_READING PASSAGE_
The chapter we are reading in our text, Outspoken, by Shraeder & Hendricks, pp. 90-115 is entitled “Words and Stories.”

Everyone has a story. There is a story about just about everything. There are stories about food, drinks, cars, trucks, and M&M’s. I’m on the path toward a degree in Christian Ministry, and there is a story behind that, but I’m not going to tell it right now. Teased yet?

I get emails from a source called churchjobs.tv and at the bottom of the email there are some links to different resources. One of the links was to an article about TED. A gentleman named Todd Rhoades wrote an article asking the question, “What if our sermons were like TED talks?” Here’s the link: http://toddrhoades.com/what-if-your-sermon-was-like-a-ted-talk

Todd got the idea to blog out this question from another gentleman by the name of Eric Dye. Here’s his link:  http://bit.ly/1D7GKX0  “If Sermons were like TED talks”

Have you ever watched a TED talk on YouTube? I have. I have watched several, and honestly they were all very interesting.

What is TED? TED is a nonprofit devoted to spreading ideas, usually in the form of short, powerful talks (18 minutes or less). TED began in 1984 as a conference where Technology, Entertainment and Design converged, and today covers almost all topics — from science to business to global issues — in more than 100 languages. Meanwhile, independently run TEDx events help share ideas in communities around the world. http://www.ted.com/

TED is a platform for ideas worth spreading. TED today shares ideas from a broad spectrum. Meanwhile, independent TEDx events help share ideas in communities around the world. http://www.ted.com/about/our-organization

Think about the rules of a TED talk:

  1. No talk can exceed 18 minutes in length.
  2. Speakers must tell a story or argue for an idea. They may not use the TED stage to sell products, promote themselves or businesses. Every talk’s content must be original and give credit where appropriate. Speakers cannot plagiarize or impersonate other persons, living or dead.

_DATA EXCERPT_
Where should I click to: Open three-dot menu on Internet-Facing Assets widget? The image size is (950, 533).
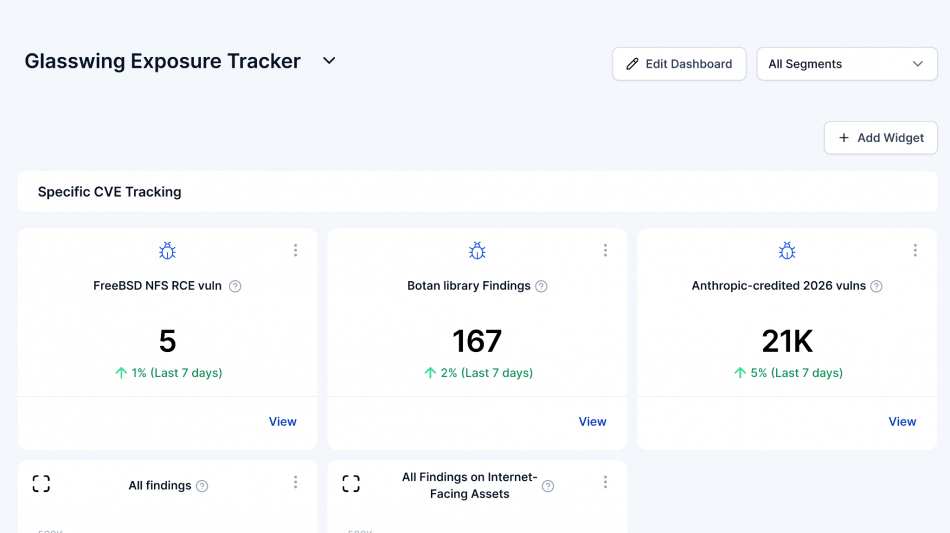tap(605, 482)
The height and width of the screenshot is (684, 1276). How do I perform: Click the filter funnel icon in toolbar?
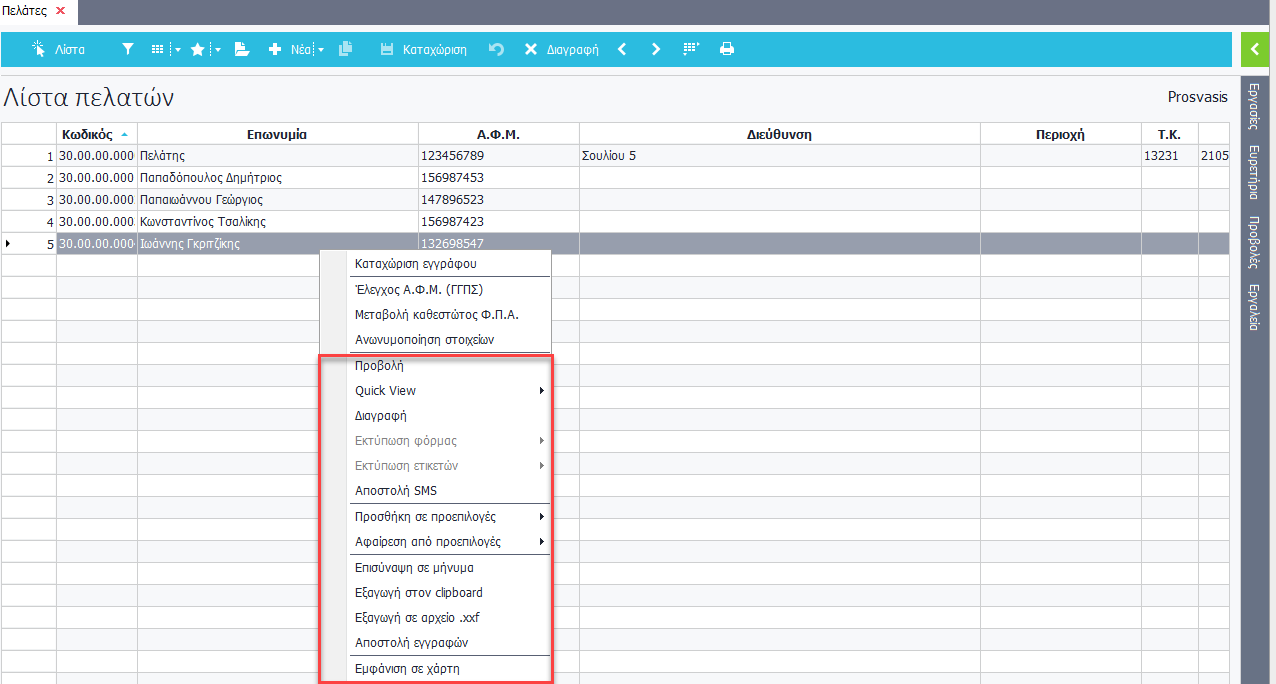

_STATED PROBLEM A_
Answer these questions using the post on TED talks:
(i) What is the title of the chapter being read in Outspoken?
(ii) In what year did TED begin?
(iii) What is the longest a TED talk may run?
_STATED PROBLEM B_
In the post on TED talks, list every item named in the sentence that starts "There are stories about."
_STATED PROBLEM C_
From the post on TED talks, write out the passage from "TED is a platform" to "living or dead.".
None of the material is needed here.

_SOLUTION A_
(i) "Words and Stories"
(ii) 1984
(iii) 18 minutes

_SOLUTION B_
food, drinks, cars, trucks, M&M's

_SOLUTION C_
TED is a platform for ideas worth spreading. TED today shares ideas from a broad spectrum. Meanwhile, independent TEDx events help share ideas in communities around the world. http://www.ted.com/about/our-organization

Think about the rules of a TED talk:

  1. No talk can exceed 18 minutes in length.
  2. Speakers must tell a story or argue for an idea. They may not use the TED stage to sell products, promote themselves or businesses. Every talk’s content must be original and give credit where appropriate. Speakers cannot plagiarize or impersonate other persons, living or dead.